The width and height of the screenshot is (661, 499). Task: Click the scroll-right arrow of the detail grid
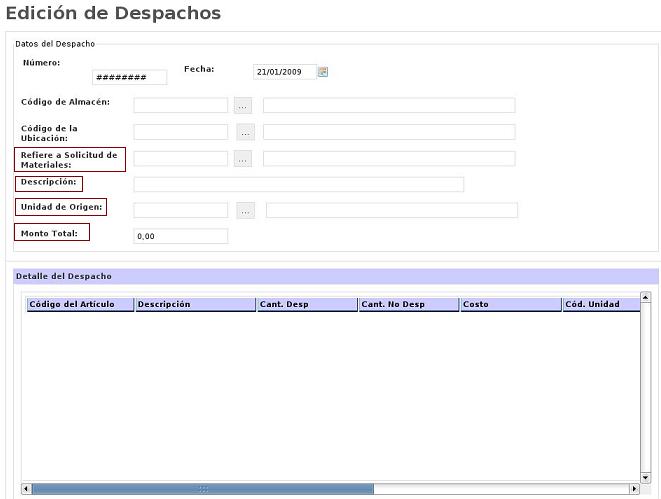633,489
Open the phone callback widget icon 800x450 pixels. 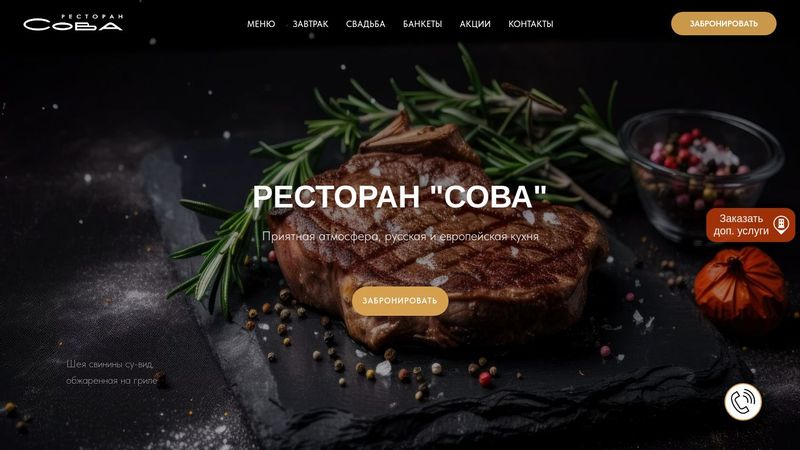(743, 402)
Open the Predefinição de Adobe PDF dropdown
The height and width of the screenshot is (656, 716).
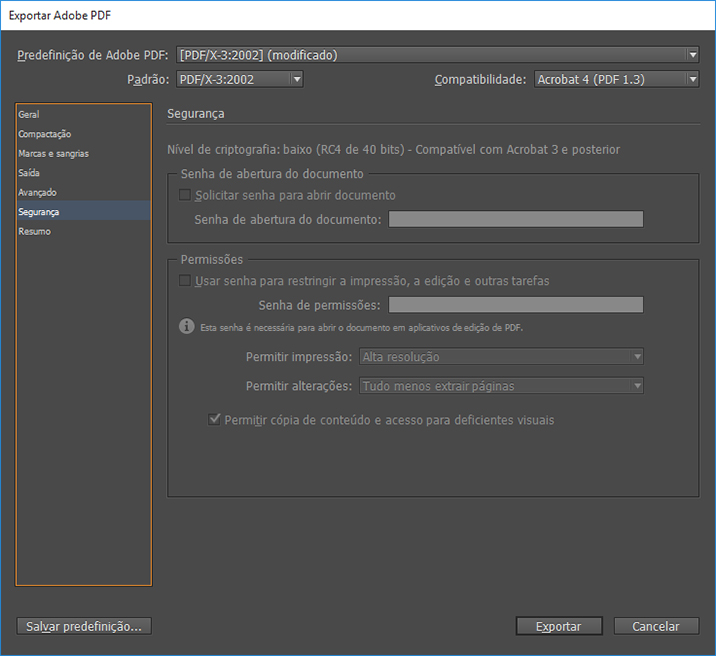click(x=437, y=55)
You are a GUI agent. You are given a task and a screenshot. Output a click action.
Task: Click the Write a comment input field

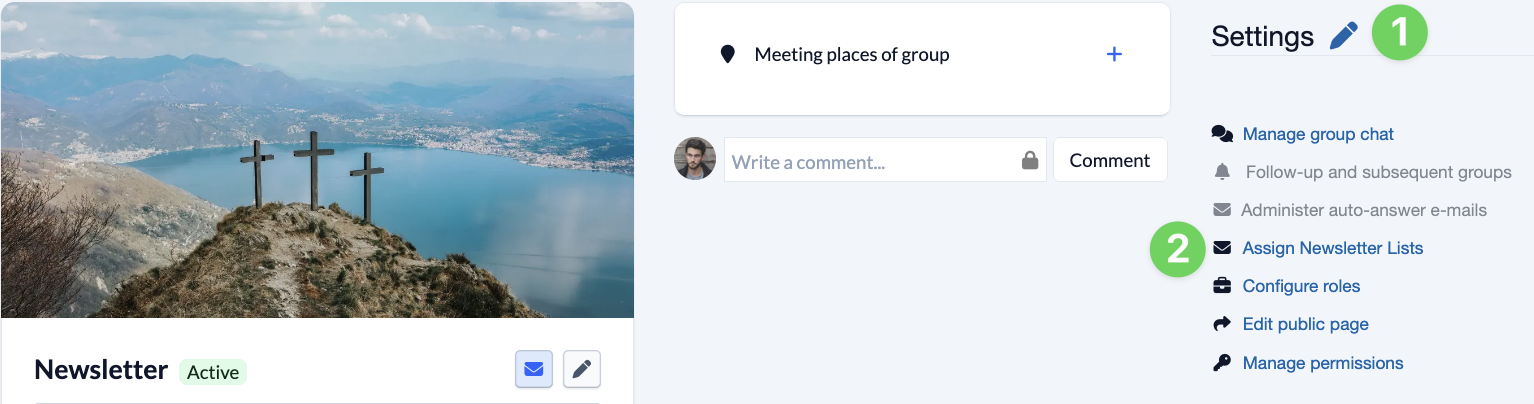(x=870, y=161)
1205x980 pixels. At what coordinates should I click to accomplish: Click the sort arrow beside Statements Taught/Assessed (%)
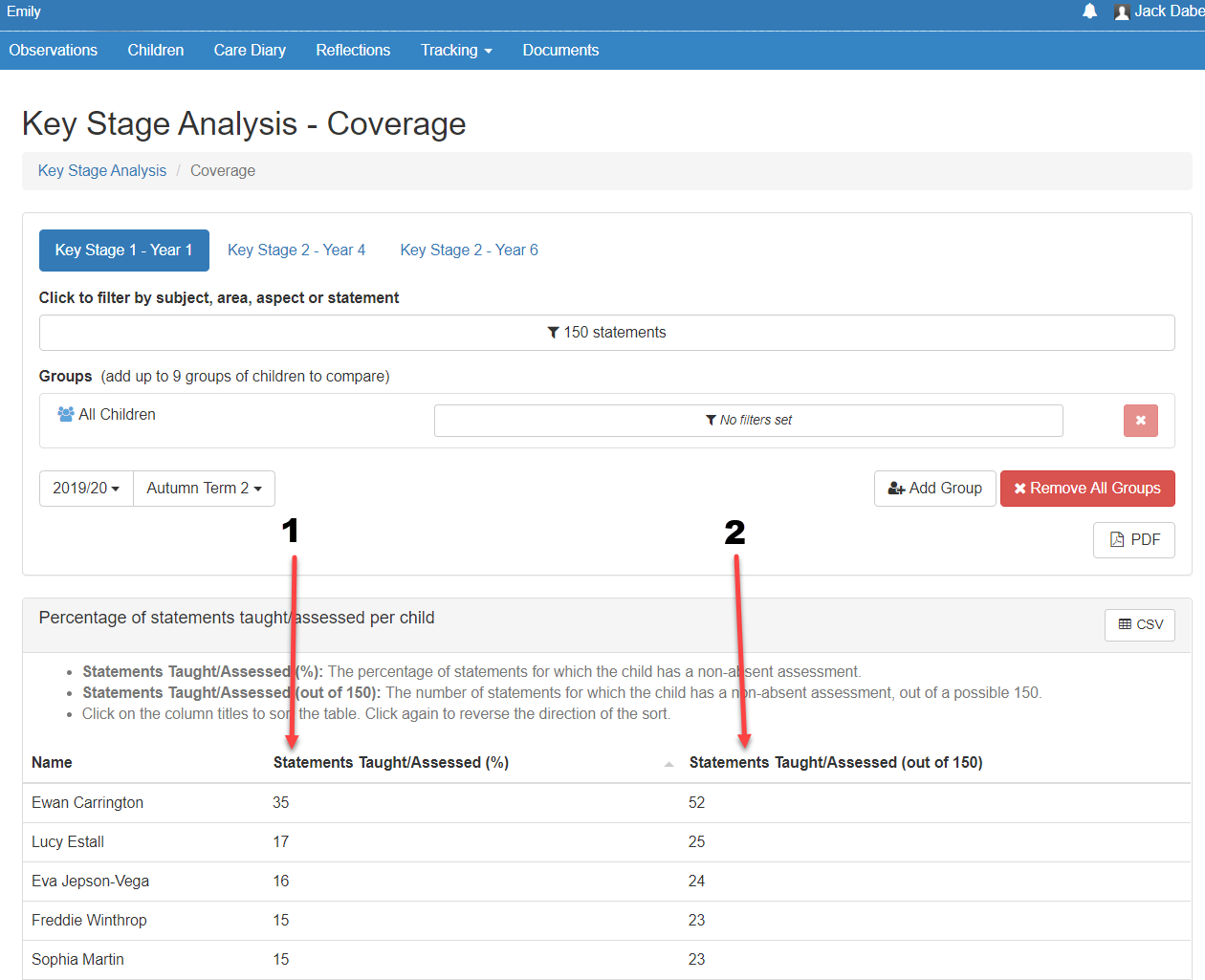[668, 763]
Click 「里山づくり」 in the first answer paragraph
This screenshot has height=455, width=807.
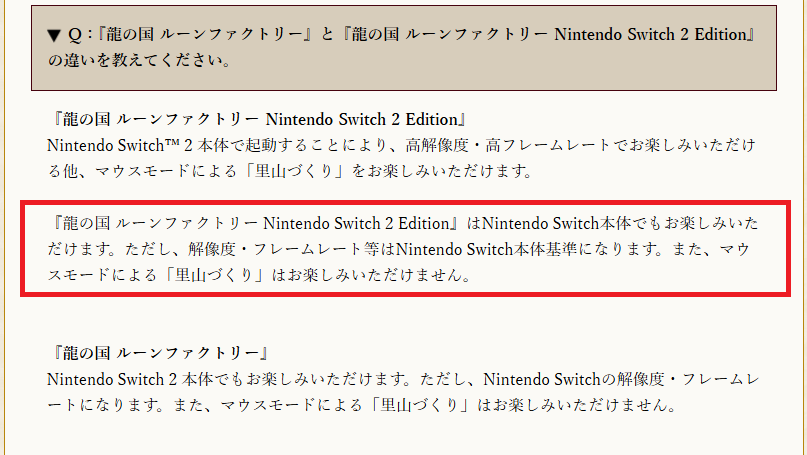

WHAT TO DO:
Copy out the lines above exactly, starting with the line that contains "1205x980 pixels. At" and continuing through the last line, inclusive. Leave the pictures out of your copy.

ANSWER TO THIS EXERCISE:
1205x980 pixels. At what coordinates should I click to accomplish: Click the sort arrow beside Statements Taught/Assessed (%)
[668, 763]
Click 「里山づくり」 in the first answer paragraph
This screenshot has height=455, width=807.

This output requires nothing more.